POWERPC ALLIANCE FRACTURED AS IBM SELLS SOMERSET

By CBR Staff Writer

IBM Corp and Motorola Inc are going their separate ways on PowerPC after Big Blue sold its share of the Somerset design team to Motorola on undisclosed terms. It looks like bad news for Apple Computer Inc, which buys chips from both, although the company denies it, claiming it is a non-event for us. We’ll now have two strong vendors designing for PowerPCs. Hints of the split first appeared in the headlines last month when Motorola Inc separately announced its plans for new AltiVec multimedia instructions for the PowerPC, which IBM refused to endorse (CI No 3,406). IBM sources said the main reasons for the sale were that Motorola’s less advanced manufacturing processes are slowing its ability to design new architectural features and that the PowerPC corn market is gone. Apple is the sole volume customer of PowerPC chips and Apple has already demonstrated PowerPC chips built in IBM’s copper process – Motorola does not yet have its copper manufacturing process ready to roll despite all of its noise on the subject. Somerset only exists to design parts for Apple and both IBM and Motorola already have their own separate PowerPC design groups.
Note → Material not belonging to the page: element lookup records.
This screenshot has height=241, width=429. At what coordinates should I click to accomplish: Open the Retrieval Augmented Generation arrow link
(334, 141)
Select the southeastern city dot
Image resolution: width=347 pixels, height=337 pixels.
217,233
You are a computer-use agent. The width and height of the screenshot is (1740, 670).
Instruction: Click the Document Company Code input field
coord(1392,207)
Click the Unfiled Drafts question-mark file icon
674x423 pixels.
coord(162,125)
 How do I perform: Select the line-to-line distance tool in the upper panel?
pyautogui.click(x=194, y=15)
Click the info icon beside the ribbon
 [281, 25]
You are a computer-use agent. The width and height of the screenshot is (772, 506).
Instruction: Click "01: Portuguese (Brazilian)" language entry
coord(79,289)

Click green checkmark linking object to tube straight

Motorola says it will adhere to the PowerPC roadmap the two outlined outlined in 1996 and build a more beefy semiconductor business around its conventional and advanced embedded PowerPC designs. IBM says it will present new PowerPC roadmaps for the CPUs it uses in its four servers lines, for Apple and for the embedded PowerPC market where it acknowledges Motorola has the edge. PowerPC it says, is now a customer-specific part. The two will retain an architectural review board to maintain ABI compatibility. Intel, Sun and other parts of the industry are to see the news as the writing on the wall for PowerPC. Motorola says using the PowerPC architecture to develop products for the embedded-chip market is its primary concern. We’ll use the resources at Somerset to develop more products, primarily the embedded chips that go into the high-end routing and digital switching products, said Will Swearingen, strategic marketing manager for PowerPC at Motorola. IBM won’t be supporting Motorola’s AltiVec extensions, so those parts of applications written to take advantage of them simply won’t run on IBM’s PowerPC.